**TASK MATERIAL**.
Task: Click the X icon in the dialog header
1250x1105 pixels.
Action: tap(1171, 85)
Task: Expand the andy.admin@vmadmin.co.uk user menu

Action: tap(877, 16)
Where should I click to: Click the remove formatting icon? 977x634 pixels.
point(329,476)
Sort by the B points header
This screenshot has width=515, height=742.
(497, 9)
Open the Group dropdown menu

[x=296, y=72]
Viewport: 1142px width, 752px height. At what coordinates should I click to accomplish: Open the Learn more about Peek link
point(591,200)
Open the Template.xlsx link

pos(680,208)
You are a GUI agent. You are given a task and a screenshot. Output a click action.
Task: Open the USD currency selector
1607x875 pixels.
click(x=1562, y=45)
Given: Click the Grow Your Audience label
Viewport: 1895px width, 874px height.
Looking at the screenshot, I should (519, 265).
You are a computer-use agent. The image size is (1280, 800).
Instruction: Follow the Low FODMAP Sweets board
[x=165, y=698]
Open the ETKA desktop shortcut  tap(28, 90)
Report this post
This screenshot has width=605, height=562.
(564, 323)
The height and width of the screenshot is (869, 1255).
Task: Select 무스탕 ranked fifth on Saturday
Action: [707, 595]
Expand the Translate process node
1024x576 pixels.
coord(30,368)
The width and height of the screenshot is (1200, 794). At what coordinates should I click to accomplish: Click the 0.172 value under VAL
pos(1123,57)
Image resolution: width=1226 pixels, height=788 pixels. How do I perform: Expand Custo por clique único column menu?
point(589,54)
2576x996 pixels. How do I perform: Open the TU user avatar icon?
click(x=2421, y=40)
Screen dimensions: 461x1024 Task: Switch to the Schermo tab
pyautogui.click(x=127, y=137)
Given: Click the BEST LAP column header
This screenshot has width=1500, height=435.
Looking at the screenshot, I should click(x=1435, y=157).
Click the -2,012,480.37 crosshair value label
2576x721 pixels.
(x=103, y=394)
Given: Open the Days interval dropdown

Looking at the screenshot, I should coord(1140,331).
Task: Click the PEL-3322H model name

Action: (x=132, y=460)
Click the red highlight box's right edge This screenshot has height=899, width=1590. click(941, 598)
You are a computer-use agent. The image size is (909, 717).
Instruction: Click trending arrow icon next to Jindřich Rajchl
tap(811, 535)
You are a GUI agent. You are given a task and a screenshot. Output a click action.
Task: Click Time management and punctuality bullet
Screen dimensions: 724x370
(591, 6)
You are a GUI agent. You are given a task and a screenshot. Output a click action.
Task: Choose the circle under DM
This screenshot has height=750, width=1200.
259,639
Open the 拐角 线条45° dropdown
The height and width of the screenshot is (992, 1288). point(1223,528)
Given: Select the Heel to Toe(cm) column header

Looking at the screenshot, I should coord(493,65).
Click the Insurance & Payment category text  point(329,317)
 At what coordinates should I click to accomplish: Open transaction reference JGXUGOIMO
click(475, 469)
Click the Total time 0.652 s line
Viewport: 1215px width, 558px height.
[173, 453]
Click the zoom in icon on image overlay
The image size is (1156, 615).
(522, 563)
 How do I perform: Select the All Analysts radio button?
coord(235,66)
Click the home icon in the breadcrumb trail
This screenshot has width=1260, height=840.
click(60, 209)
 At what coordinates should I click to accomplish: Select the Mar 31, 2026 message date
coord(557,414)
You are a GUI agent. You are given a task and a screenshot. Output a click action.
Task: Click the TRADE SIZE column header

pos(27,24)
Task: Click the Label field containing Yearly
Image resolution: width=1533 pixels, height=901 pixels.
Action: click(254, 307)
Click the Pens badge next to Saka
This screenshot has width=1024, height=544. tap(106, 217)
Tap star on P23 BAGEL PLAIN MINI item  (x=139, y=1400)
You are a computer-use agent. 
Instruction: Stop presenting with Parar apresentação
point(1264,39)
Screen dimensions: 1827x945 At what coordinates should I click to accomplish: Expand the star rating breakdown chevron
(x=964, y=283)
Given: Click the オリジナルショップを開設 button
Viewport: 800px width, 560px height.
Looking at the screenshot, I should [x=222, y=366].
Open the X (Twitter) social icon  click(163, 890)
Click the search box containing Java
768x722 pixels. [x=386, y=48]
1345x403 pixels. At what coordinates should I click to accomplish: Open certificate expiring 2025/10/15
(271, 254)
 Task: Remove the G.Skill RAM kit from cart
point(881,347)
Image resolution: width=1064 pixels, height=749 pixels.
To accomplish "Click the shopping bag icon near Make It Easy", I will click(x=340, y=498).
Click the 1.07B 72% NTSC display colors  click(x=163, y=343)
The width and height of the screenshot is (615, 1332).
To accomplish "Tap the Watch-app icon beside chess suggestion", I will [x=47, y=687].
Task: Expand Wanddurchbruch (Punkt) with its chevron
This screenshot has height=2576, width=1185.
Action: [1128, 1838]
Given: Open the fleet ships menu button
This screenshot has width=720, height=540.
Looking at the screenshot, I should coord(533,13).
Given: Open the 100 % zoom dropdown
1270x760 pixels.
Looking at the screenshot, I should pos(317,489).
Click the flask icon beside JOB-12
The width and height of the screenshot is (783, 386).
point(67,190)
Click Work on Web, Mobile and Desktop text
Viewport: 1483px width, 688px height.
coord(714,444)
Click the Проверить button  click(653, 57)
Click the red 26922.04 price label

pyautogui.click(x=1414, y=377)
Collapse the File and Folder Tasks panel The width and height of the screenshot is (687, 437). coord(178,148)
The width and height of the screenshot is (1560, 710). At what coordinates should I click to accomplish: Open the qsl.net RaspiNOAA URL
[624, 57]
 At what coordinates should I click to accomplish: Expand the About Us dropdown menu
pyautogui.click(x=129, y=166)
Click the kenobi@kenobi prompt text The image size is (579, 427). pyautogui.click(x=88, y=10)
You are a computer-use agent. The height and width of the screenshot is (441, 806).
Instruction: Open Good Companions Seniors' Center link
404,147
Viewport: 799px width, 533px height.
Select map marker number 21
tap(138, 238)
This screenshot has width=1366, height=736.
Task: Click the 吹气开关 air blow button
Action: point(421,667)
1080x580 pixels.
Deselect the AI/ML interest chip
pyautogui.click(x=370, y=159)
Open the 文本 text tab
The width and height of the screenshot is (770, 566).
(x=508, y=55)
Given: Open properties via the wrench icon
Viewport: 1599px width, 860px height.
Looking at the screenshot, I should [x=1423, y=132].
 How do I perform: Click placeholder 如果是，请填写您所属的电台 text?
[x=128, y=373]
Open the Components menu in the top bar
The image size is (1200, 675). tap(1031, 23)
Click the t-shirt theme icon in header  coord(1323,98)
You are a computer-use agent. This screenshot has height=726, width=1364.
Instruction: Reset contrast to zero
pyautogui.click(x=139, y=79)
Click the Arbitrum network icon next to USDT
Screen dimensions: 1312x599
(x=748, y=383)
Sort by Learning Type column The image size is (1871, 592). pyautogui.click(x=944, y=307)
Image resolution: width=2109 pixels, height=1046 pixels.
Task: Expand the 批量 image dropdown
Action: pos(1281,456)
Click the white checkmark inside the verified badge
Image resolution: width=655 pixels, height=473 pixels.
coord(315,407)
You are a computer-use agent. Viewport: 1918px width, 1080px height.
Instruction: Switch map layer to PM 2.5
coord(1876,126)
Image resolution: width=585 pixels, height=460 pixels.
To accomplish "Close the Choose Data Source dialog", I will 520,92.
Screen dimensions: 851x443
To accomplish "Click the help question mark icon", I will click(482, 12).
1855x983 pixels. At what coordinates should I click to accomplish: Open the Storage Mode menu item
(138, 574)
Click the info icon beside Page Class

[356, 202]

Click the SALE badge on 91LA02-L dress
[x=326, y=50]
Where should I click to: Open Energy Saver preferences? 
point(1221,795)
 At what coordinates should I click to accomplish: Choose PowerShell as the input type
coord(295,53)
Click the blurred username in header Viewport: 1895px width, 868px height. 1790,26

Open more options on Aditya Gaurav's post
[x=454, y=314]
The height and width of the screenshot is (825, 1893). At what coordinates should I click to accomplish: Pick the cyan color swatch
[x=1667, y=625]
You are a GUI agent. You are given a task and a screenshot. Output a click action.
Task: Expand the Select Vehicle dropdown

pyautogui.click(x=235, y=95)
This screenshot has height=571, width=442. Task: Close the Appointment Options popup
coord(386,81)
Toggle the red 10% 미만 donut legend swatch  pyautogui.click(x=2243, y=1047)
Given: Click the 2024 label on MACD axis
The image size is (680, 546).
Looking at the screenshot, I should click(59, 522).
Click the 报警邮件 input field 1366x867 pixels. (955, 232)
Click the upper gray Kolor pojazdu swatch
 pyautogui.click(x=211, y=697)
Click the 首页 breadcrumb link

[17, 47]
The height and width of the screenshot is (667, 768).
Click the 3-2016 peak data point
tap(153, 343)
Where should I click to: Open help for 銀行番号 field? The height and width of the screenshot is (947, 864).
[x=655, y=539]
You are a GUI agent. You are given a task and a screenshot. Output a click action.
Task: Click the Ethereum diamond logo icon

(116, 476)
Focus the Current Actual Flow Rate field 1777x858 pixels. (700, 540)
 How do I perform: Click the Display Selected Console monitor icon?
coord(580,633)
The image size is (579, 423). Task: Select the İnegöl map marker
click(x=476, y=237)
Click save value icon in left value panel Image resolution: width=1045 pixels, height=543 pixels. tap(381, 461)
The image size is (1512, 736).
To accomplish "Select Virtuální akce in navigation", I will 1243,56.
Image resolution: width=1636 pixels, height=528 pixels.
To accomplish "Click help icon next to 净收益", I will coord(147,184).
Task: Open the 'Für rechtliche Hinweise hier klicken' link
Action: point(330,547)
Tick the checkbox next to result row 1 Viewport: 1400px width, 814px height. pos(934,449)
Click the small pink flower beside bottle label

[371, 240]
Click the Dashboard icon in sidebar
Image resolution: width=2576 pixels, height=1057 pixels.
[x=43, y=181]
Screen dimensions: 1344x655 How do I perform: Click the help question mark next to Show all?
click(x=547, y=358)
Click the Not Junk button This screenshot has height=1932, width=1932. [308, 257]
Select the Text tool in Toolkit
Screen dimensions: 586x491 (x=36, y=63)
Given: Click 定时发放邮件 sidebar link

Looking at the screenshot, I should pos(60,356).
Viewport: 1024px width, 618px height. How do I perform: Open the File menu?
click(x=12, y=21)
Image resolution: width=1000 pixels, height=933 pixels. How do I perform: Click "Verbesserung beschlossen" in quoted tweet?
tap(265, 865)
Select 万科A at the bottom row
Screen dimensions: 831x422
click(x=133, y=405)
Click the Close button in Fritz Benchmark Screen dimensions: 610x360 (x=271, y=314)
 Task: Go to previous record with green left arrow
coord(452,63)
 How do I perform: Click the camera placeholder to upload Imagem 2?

**THE PROBLEM**. What is needed is every line from the start of the entries through the line containing "Task: Open the USD currency selector", returned word for word and nothing else.

**SOLUTION FOR THIS PROBLEM**.
Task: Click the X icon in the dialog header
1250x1105 pixels.
Action: tap(1171, 85)
Task: Expand the andy.admin@vmadmin.co.uk user menu

Action: tap(877, 16)
Where should I click to: Click the remove formatting icon? 977x634 pixels.
point(329,476)
Sort by the B points header
This screenshot has width=515, height=742.
(497, 9)
Open the Group dropdown menu

[x=296, y=72]
Viewport: 1142px width, 752px height. At what coordinates should I click to accomplish: Open the Learn more about Peek link
point(591,200)
Open the Template.xlsx link

pos(680,208)
You are a GUI agent. You are given a task and a screenshot. Output a click action.
Task: Open the USD currency selector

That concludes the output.